Marlinton Elementary School was booming with excitement this summer as AmeriCorps members brought Energy Express to the community. The six-week program focused on reading, writing, noncompetitive recreation, art, drama and nutrition. Themes for each week included, myself, family, friends, homeplace, community and make my world a better place.

Students were provided breakfast and lunch family-style with their mentors and spent approximately 3.5 hours a day engaged in print rich activities that captivated the individual expressions of each child. At the end of each week, students received a free book to take home which served as the read aloud for a particular theme.

MES is one of 87 Energy Express sites statewide. This year, the MES had four outstanding AmeriCorps members who provided the instruction and guidance required in the program: Melissa Murphy, Michelle Murphy, Casey Griffith and Katie Gibson.

Casey is starting her fourth year as a math major at Bridgewater College in Bridgewater, Virginia. She plans to teach secondary math upon graduation in the spring.

Katie will be starting her college experience at Potomac State College in Keyser, where she plans to study early childhood education.

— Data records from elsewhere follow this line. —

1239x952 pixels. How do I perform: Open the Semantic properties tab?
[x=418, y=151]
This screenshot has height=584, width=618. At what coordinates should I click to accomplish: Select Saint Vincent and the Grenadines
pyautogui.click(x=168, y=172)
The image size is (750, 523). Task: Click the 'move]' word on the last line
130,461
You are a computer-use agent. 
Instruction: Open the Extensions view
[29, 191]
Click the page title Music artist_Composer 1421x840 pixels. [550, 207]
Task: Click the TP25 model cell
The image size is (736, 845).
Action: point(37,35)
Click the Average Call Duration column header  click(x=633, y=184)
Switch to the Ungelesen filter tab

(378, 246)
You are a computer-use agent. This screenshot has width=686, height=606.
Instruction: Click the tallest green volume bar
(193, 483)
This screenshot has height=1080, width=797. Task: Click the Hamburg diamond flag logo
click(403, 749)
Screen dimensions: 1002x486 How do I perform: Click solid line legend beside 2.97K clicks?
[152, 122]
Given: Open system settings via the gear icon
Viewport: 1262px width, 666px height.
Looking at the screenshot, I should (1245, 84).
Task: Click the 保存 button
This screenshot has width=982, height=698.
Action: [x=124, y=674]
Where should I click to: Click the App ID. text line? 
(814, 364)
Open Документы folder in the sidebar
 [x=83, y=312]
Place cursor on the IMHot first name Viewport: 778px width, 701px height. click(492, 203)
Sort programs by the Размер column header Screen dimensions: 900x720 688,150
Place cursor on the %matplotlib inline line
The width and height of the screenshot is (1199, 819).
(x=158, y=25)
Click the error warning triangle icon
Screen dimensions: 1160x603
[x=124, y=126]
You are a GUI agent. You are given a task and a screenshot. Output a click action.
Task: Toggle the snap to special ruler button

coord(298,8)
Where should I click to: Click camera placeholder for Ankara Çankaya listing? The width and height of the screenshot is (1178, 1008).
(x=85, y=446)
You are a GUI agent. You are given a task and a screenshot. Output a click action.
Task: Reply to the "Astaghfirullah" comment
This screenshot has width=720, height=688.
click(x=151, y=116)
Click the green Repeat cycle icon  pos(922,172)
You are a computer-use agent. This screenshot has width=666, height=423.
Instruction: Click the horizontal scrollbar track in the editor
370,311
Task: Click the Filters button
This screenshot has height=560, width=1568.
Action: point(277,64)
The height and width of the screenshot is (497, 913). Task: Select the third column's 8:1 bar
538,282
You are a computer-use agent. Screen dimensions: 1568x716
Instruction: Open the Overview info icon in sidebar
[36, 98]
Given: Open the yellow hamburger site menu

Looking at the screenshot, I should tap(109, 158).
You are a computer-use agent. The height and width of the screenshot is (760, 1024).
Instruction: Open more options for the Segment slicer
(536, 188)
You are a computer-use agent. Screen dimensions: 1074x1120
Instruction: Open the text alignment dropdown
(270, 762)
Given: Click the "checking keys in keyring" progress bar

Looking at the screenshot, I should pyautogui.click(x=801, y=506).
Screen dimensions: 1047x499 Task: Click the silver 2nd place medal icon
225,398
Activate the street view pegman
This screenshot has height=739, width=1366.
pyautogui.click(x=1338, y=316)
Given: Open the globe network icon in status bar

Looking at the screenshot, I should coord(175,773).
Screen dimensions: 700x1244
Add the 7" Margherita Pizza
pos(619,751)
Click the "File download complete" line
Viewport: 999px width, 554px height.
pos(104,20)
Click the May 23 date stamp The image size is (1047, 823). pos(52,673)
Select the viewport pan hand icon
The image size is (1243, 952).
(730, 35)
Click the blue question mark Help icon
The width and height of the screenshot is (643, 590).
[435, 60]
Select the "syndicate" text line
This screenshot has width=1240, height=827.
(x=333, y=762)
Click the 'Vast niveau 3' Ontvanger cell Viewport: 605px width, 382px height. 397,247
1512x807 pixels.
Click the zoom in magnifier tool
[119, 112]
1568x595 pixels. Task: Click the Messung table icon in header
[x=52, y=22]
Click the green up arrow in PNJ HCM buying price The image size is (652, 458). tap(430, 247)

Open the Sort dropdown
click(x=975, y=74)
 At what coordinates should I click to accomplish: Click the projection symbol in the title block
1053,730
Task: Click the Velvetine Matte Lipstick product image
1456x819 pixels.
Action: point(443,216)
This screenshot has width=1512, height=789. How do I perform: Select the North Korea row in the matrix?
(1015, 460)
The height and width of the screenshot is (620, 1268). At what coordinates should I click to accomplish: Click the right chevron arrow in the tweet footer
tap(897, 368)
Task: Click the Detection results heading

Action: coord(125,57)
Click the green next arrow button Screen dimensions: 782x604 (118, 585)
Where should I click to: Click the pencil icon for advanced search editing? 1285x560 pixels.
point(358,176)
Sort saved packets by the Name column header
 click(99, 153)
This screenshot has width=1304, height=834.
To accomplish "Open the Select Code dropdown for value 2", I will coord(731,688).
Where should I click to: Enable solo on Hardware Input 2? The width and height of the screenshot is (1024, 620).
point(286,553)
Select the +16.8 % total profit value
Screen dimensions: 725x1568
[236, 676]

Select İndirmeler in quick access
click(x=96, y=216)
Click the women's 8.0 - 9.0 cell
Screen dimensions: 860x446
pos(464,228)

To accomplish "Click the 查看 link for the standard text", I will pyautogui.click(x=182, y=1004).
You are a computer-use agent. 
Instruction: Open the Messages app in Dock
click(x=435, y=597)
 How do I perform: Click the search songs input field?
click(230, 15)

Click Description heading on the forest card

Her long-term goal includes opening a daycare.

Michelle and Melissa are both starting their third year at Davis and Elkins College in Elkins, as elementary education majors. Both mentors want to return to Pocahontas County to teach in two years.

Along with the mentors, Dustin Lambert, MES principal and site supervisor, led the team in fulfilling the program’s goal of “Getting Things Done.”

“Each mentor established an incredible bond with their students,” Lambert said. “This is the first step in gaining the attention and respect of children as a teacher. As all four mentors are aspiring educators, this will serve them well.”

The program concluded on July 27 with the team completing their community service project as the Pocahontas County Family Resource Network. Teen Volunteers and community members have made the program a huge success this summer.